2002-349220 - A variable valve timing control device of an internal combustion engine according to the invention is equipped with a variable valve timing mechanism configured to change valve timing of an engine valve, and an intermediate lock mechanism configured to enable an intermediate lock that holds the valve timing at a predetermined intermediate lock position.
- In the invention, the intermediate lock mechanism has a phase-advance side intermediate-position holding member and a phase-retard side intermediate-position holding member, each of which is configured to engage with a first rotor and a second rotor of the variable valve timing mechanism. The phase-advance side intermediate-position holding member is provided for restricting a shift of valve timing from the intermediate lock position to a phase-advance side. The phase-retard side intermediate-position holding member is provided for restricting a shift of the valve timing from the intermediate lock position to a phase-retard side.
- When the intermediate lock by the intermediate lock mechanism is released, a first intermediate lock release is executed such that one intermediate-position holding member of the two intermediate-position holding members, which restricts a shift in a direction opposite to a direction that the valve timing of the engine valve has been controlled by controlling the valve timing to the phase-advance side or to the phase-retard side with respect to the intermediate lock position, moves out of engagement with the first rotor and the second rotor.
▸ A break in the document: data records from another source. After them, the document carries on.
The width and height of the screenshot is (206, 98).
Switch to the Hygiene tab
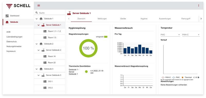(x=144, y=19)
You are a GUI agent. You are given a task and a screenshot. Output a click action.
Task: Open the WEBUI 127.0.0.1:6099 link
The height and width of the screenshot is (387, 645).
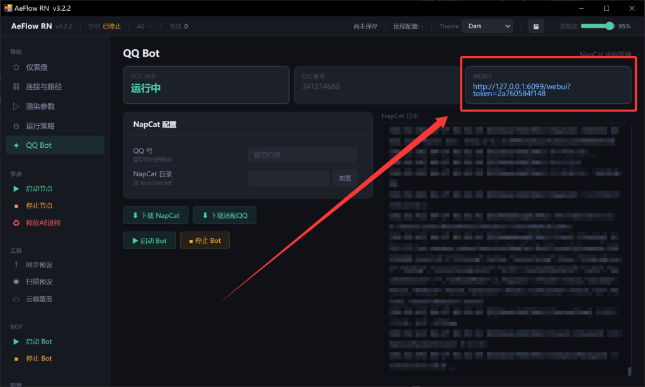pyautogui.click(x=521, y=89)
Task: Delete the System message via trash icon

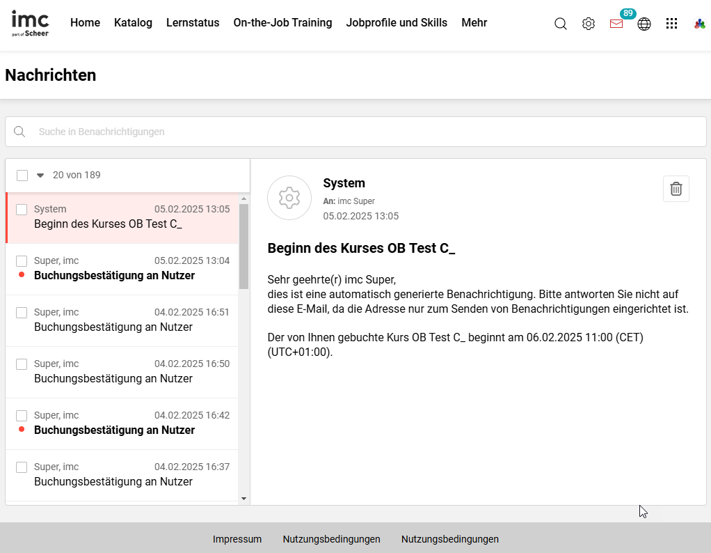Action: [676, 188]
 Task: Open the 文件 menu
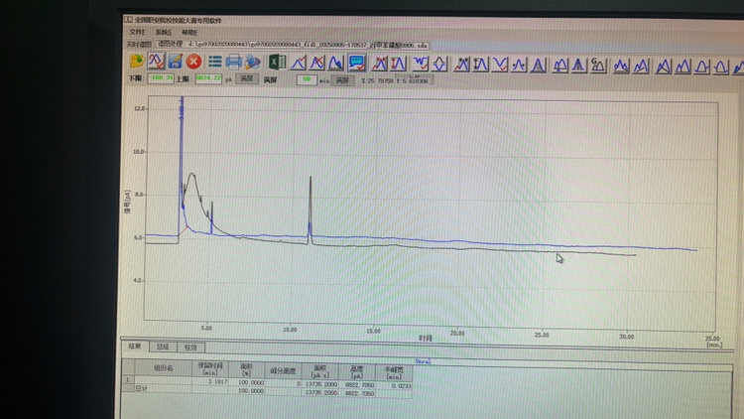tap(136, 32)
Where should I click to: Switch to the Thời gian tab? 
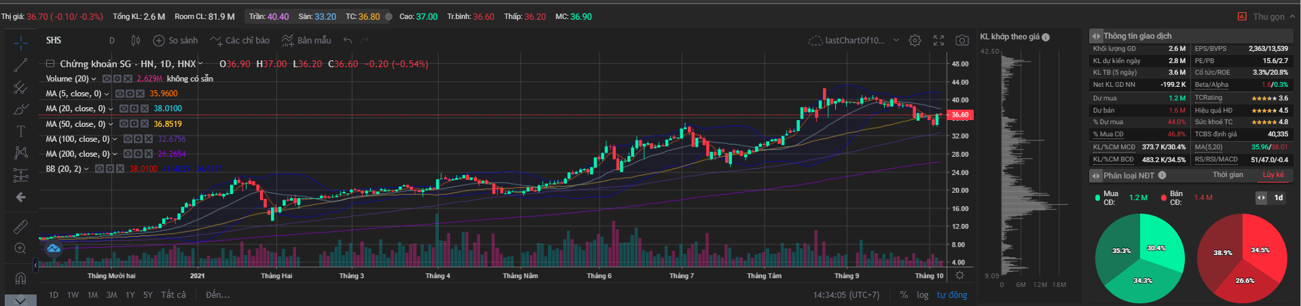point(1228,175)

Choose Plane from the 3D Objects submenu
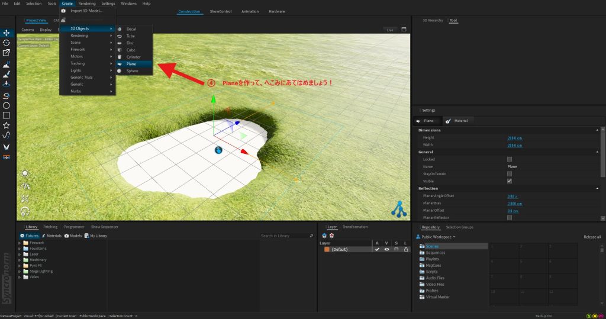[x=131, y=63]
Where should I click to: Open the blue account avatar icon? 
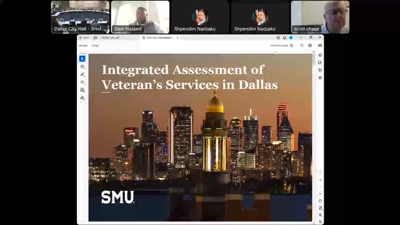coord(291,38)
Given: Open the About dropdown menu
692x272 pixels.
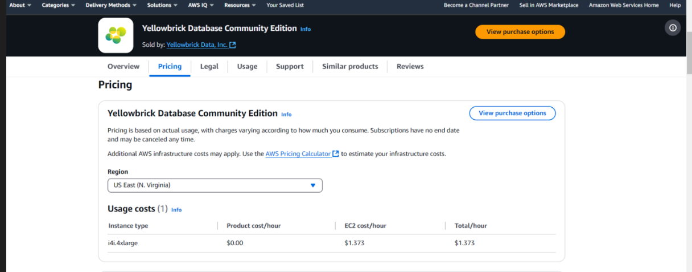Looking at the screenshot, I should coord(20,5).
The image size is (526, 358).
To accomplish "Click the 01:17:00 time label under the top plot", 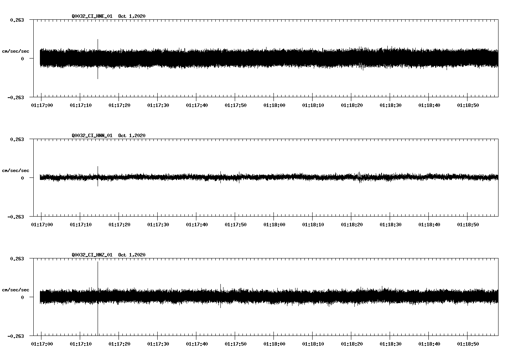I will point(41,105).
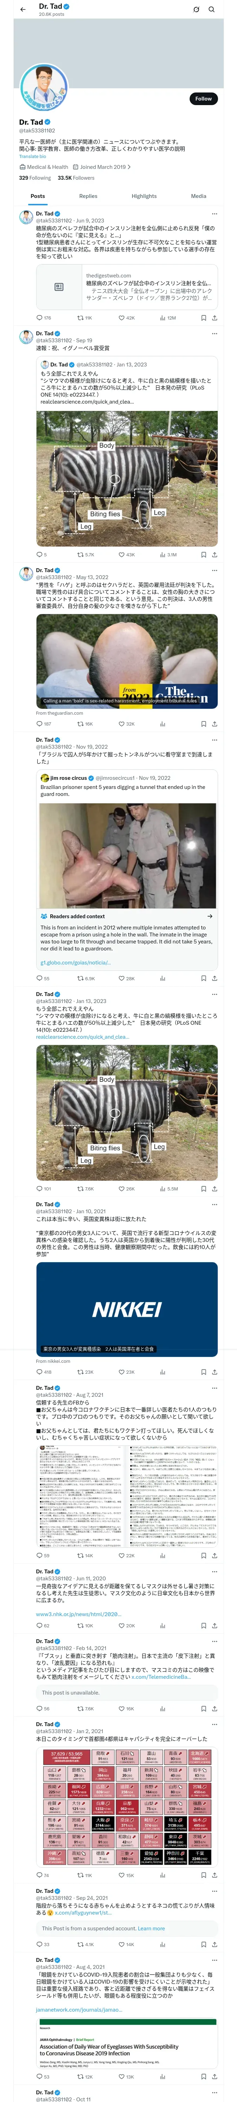Switch to the Media tab

(199, 196)
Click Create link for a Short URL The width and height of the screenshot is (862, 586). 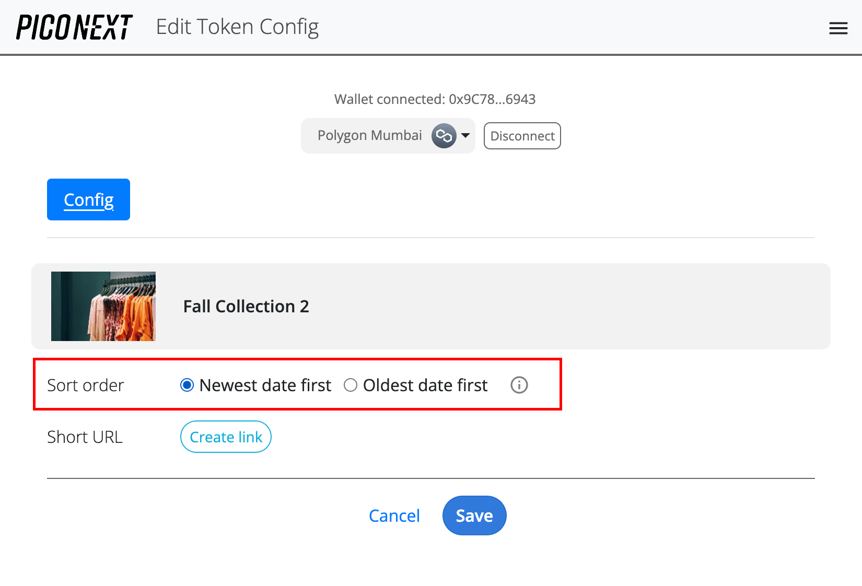tap(226, 437)
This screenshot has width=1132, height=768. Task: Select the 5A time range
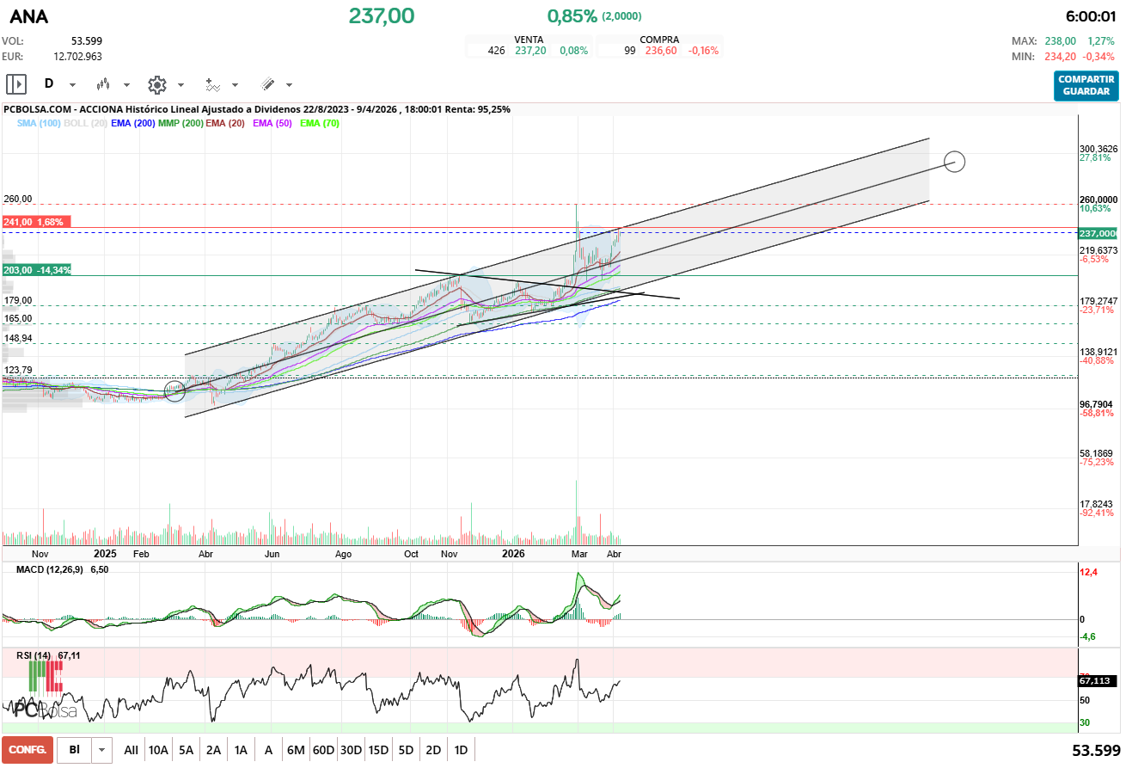[x=186, y=750]
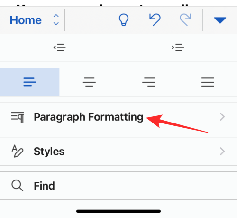
Task: Open the Paragraph Formatting menu item
Action: (x=119, y=117)
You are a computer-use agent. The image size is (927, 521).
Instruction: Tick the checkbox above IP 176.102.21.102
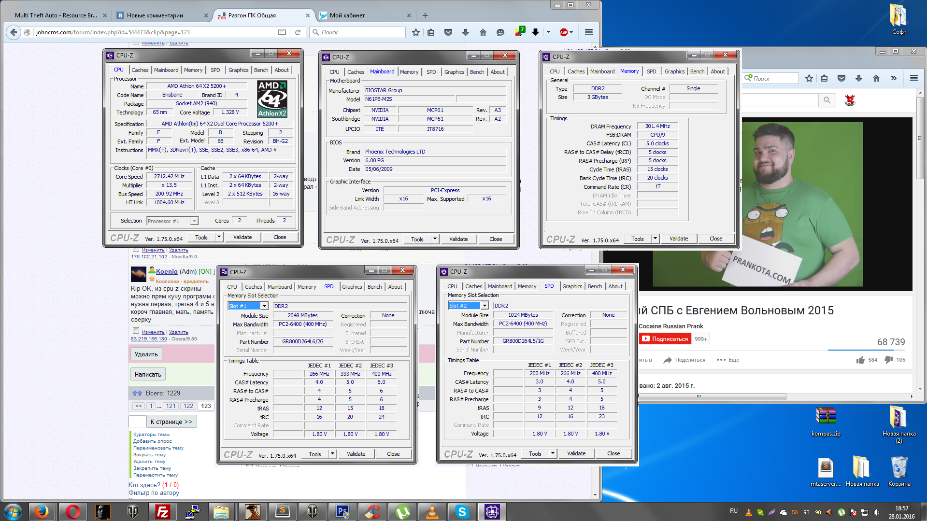(x=136, y=249)
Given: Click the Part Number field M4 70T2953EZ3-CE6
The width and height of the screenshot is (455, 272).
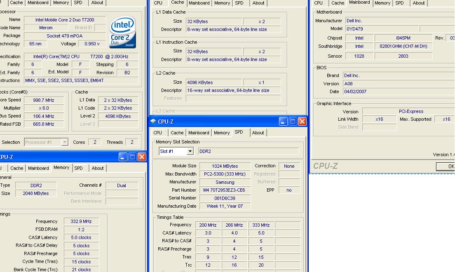Looking at the screenshot, I should coord(225,190).
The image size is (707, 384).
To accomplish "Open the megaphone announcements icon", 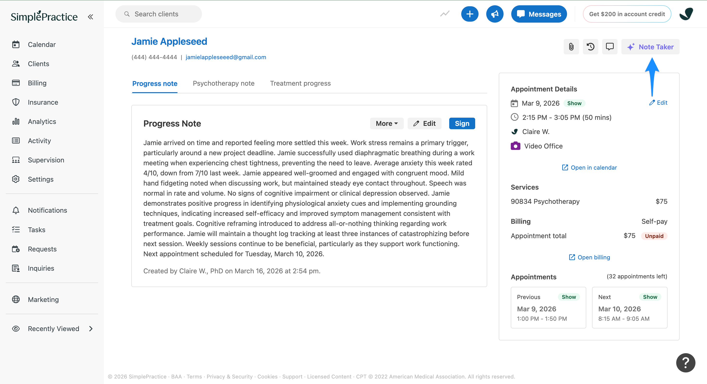I will 495,14.
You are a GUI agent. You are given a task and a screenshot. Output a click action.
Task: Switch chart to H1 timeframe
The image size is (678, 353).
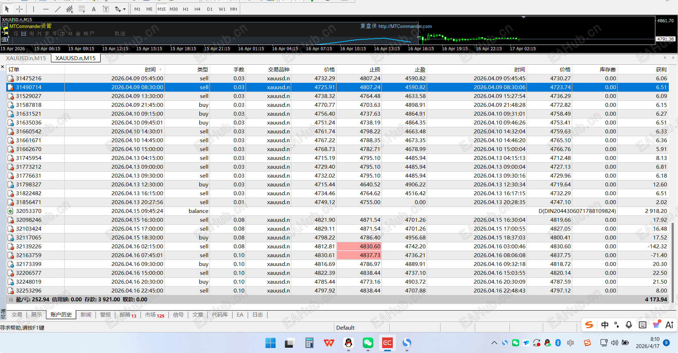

Thereafter, a second intermediate lock release is executed such that the other intermediate-position holding member of the two intermediate-position holding members moves out of engagement with the first rotor and the second rotor by controlling the valve timing of the engine valve in the direction opposite to the direction that the valve timing of the engine valve has been controlled during the first intermediate lock release.
- According to the invention, an intermediate lock by the intermediate lock mechanism can be released such that there is no occurrence of frictional forces between component parts, caused by these two intermediate-position holding members, each pushed against the housing and the rotor. Hence, it is possible to suppress the release of the intermediate lock from failing.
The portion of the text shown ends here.